Beef ignites when Danny Cho (Yeun) nearly gets in a car accident with Amy Lau (Wong) in the parking lot of a home improvement store. For reasons the characters spend most of the season trying to unpack, the situation escalates into an intense road rage incident that neither party can move on from. 

Danny and Amy are living completely opposing lives. He is a struggling contractor attempting to level up with his crypto-loving brother Paul (Young Mazino) with a faraway dream of buying back his parent’s old business. She’s the proprietor of a successful plant-selling business on the brink of a massive sale with a rich stay-at-home husband (Joseph Lee).
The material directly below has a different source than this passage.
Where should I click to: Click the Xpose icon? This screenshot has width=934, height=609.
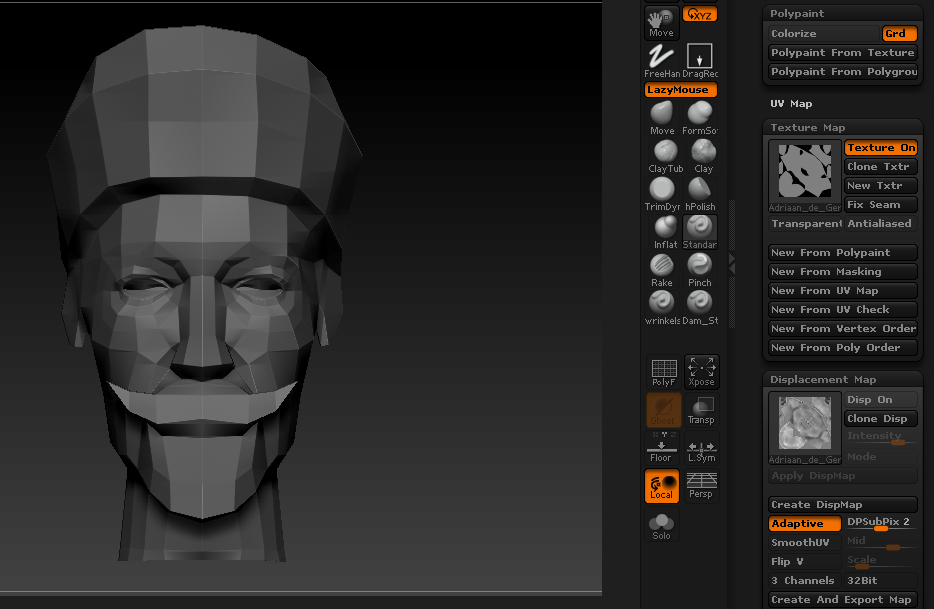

Despite their economic disparities, the incident shows that Danny and Amy both feel trapped and resentful at the state of their lives. 

Beef explores their struggles and inability to find fulfillment while also making room for subversive jokes about capitalism, relationships, and general life in the 21st century. 

The show’s creator knows what he would do with additional seasons

The first season of Beef was presented as a miniseries and reaches a fitting conclusion for Danny and Amy, but Lee has an outline of what a second season could be about. 

He explained to Elle that the show was pitched as an anthology, meaning that we’ve probably seen the last of Yeun and Wong’s characters. “Cards on the table, we did pitch this show as a limited anthology, so there is sort of a close-ended-ness to the story [of Danny and Amy],” Lee said. “But, if given the opportunity, of course, I’d love to explore them further, because Danny and Amy, I love those characters. But yeah, by design, though, this a close-ended narrative.”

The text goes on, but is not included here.